La Lombardia registra un aumento demografico grazie all'immigrazione interna, ma il numero di nascite continua a diminuire. Milano si conferma un polo attrattivo, ma affronta sfide legate all'invecchiamento della popolazione.
Calo delle nascite in Lombardia
La regione Lombardia si distingue per un incremento demografico assoluto. L'incremento si attesta al 3,2 per mille. Questo dato positivo contrasta con la tendenza nazionale di perdita di abitanti. Tuttavia, la crescita non deriva da un aumento delle nascite. La causa principale è l'elevato tasso migratorio interno.

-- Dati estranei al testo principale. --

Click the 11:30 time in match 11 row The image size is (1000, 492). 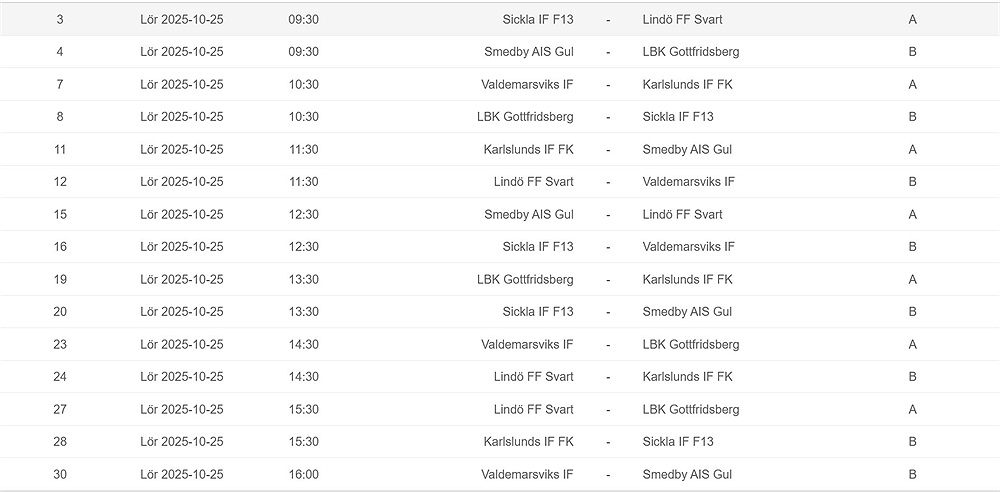303,149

La Lombardia attrae residenti da altre parti d'Italia. Questo la rende la prima regione per questo tipo di movimento. In sostanza, chi si sposta all'interno del paese sceglie principalmente Milano e le altre province lombarde. La regione beneficia quindi di un afflusso costante di nuovi residenti.
Dati preoccupanti sulla natalità
Nonostante il dinamismo economico, i dati sulle nascite sono allarmanti. Il numero medio di figli per donna in Lombardia è sceso a 1,17. Questo valore è leggermente superiore alla media nazionale di 1,14. Rimane comunque ben al di sotto della soglia necessaria per il ricambio generazionale.

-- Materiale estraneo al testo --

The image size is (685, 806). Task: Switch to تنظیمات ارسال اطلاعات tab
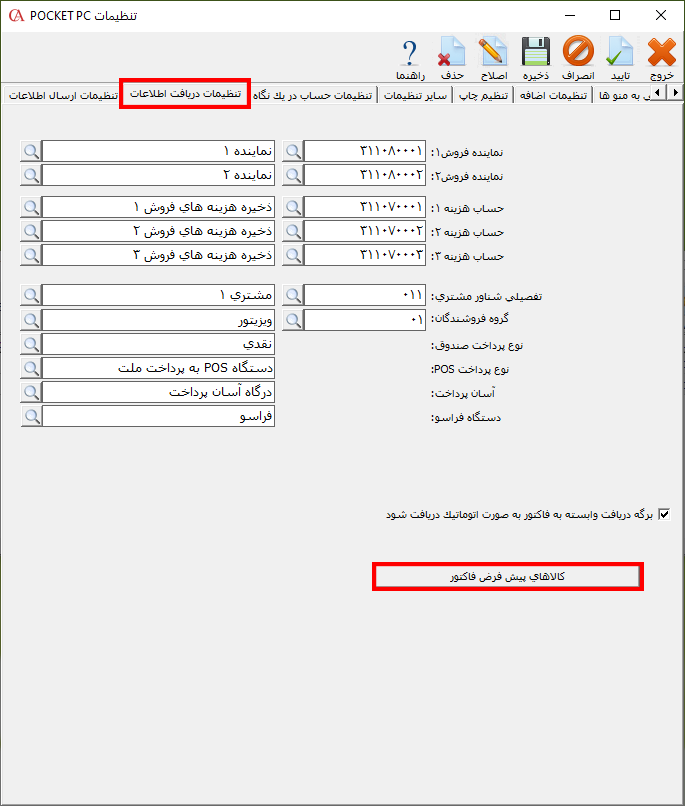click(x=62, y=96)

Il tasso di natalità lombardo si aggira intorno ai 6,3 nati per mille abitanti. Questo dato è in linea con il calo generale registrato nel Nord-Ovest. Solo la Provincia autonoma di Bolzano mostra dati incoraggianti, con 1,58 figli per donna. Il dato lombardo è quindi insufficiente per garantire la sostenibilità demografica futura.
Saldo naturale negativo
Il saldo naturale, ovvero la differenza tra nati e morti, è fortemente negativo in Lombardia. Si attesta a circa -3,5 per mille. Senza l'apporto dei nuovi residenti, la popolazione lombarda subirebbe un drastico calo. Milano e il suo hinterland dipendono dall'immigrazione per mantenere la propria popolazione.
L'Istat descrive una Milano che funziona da vero e proprio 'magnete'. La città compensa un vuoto biologico con la sua attrattiva sociale ed economica. L'immigrazione interna ed estera è fondamentale per sostenere la struttura demografica.
Milano polo attrattivo per le migrazioni
I trasferimenti di residenza hanno visto un aumento significativo nel 2025. I movimenti tra comuni italiani sono cresciuti del 5,1% rispetto all'anno precedente. Si sono superati 1 milione e 455mila spostamenti. Il Nord Italia rimane la destinazione preferita per questi spostamenti.
Milano e la sua area metropolitana continuano ad esercitare un forte richiamo. Attirano soprattutto giovani in cerca di opportunità lavorative. Questo fenomeno porta però a una semplificazione delle strutture familiari. Le famiglie unipersonali sono diventate la forma più diffusa.
Sfide future: invecchiamento e single
I dati Istat confermano un allungamento della speranza di vita. Questo è un fattore positivo, ma accelera l'invecchiamento della popolazione. La percentuale di over 65 è in costante aumento. La popolazione giovane (fino a 14 anni) scende all'11,9% del totale.
La Lombardia si trova ad affrontare una sfida sociale senza precedenti. La gestione di una società con un numero crescente di anziani e single richiederà nuove politiche. Le politiche abitative e di welfare milanesi dovranno adattarsi a questa nuova realtà demografica.